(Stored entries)

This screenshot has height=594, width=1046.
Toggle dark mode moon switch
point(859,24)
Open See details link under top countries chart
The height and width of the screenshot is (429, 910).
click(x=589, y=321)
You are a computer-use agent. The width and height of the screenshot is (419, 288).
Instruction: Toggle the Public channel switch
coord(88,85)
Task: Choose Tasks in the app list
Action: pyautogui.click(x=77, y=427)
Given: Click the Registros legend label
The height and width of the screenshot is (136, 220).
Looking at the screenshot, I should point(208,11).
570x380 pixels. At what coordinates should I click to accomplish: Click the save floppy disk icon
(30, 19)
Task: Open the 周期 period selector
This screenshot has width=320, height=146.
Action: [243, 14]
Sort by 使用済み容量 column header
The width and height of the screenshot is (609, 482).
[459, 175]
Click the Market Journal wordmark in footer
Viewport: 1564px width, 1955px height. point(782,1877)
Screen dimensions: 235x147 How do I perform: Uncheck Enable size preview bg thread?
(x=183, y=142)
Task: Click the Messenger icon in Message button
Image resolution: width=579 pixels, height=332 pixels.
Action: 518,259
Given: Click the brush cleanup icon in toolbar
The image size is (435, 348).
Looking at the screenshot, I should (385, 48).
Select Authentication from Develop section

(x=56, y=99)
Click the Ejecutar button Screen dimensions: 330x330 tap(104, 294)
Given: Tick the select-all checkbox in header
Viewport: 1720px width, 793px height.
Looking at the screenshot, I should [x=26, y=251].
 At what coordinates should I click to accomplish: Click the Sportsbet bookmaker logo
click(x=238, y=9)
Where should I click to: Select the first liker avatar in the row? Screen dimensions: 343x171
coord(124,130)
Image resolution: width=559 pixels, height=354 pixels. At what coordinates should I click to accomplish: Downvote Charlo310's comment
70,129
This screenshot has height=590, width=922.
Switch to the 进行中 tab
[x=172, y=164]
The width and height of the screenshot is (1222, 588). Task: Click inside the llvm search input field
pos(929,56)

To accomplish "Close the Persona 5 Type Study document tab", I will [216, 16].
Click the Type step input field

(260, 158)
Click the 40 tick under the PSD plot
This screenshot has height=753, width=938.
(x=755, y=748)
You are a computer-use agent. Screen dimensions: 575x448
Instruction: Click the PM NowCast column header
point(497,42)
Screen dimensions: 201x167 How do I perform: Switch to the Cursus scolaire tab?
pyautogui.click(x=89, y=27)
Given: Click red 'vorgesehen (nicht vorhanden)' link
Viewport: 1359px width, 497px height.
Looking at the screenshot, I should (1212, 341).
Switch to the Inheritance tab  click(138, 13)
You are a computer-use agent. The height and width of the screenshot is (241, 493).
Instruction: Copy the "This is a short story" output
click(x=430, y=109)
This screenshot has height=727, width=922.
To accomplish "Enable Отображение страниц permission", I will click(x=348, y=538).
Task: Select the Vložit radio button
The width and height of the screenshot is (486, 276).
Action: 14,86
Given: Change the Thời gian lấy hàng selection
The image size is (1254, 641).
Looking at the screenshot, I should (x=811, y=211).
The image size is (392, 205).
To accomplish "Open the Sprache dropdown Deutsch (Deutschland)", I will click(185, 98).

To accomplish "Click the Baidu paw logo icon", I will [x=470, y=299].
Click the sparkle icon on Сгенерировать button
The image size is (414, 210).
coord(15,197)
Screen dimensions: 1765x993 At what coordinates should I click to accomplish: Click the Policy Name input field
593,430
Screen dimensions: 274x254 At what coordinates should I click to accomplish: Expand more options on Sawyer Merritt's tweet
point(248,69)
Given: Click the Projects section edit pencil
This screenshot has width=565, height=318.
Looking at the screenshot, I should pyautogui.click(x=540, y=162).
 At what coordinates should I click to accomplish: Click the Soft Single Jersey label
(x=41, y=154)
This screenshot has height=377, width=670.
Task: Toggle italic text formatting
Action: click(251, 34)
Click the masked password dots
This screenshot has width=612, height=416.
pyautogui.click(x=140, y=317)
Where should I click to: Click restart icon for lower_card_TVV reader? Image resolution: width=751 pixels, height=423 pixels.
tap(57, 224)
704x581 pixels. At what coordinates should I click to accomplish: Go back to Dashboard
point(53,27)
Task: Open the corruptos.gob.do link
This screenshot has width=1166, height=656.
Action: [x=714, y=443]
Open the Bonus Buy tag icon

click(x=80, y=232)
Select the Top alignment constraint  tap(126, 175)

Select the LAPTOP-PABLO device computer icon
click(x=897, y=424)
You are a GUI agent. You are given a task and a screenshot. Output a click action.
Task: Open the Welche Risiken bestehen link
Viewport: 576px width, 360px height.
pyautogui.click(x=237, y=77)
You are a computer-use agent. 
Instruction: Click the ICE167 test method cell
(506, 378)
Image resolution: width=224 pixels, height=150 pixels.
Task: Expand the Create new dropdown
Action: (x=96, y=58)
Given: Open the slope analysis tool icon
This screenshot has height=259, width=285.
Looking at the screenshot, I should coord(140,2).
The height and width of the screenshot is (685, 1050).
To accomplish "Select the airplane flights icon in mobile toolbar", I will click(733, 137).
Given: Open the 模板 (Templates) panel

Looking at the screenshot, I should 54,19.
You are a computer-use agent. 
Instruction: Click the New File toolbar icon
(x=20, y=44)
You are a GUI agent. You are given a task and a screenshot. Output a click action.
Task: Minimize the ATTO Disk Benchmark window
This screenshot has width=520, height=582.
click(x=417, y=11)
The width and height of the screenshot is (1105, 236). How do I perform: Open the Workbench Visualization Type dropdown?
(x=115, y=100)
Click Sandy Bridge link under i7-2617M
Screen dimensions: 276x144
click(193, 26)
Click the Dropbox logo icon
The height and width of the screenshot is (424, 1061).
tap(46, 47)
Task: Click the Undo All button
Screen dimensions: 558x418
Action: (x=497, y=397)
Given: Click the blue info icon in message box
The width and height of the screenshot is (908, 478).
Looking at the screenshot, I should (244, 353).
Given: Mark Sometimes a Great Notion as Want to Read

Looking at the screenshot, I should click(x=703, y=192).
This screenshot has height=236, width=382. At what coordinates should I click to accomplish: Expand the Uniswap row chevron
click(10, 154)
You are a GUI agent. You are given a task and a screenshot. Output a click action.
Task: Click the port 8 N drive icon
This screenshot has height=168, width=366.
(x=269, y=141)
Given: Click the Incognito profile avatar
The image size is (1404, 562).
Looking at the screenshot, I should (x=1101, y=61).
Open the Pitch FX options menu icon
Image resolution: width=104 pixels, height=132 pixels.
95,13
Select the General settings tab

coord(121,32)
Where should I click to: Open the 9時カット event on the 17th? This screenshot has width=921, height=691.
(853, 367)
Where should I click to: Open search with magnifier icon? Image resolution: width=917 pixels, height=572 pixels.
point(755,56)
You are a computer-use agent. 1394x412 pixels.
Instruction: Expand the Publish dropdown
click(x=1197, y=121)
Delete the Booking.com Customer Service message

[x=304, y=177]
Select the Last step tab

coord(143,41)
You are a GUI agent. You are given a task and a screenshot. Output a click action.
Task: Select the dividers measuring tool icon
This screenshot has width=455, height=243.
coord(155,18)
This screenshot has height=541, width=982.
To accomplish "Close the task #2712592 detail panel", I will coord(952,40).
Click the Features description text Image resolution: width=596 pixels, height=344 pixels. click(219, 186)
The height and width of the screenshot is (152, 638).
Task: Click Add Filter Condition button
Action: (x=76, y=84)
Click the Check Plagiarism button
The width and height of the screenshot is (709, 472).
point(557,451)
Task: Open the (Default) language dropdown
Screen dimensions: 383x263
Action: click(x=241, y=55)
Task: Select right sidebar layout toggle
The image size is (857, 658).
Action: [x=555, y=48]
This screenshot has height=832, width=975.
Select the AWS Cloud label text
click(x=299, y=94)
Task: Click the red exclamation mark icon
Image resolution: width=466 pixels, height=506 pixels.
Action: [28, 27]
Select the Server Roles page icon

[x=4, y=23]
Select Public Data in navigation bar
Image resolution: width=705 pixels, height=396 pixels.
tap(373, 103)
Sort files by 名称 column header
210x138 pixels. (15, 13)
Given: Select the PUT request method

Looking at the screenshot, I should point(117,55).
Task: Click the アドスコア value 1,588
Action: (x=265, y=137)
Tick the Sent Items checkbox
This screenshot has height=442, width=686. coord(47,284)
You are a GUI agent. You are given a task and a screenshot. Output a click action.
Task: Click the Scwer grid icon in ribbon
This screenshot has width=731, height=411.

THE TASK:
What is needed is a verbatim copy of every line in the records above from the one containing "This screenshot has height=727, width=922." down to the one containing "The image size is (392, 205).", both included, and nothing more.

OUTPUT OF THE TASK:
This screenshot has height=727, width=922.
To accomplish "Enable Отображение страниц permission", I will click(x=348, y=538).
Task: Select the Vložit radio button
The width and height of the screenshot is (486, 276).
Action: 14,86
Given: Change the Thời gian lấy hàng selection
The image size is (1254, 641).
Looking at the screenshot, I should (x=811, y=211).
The image size is (392, 205).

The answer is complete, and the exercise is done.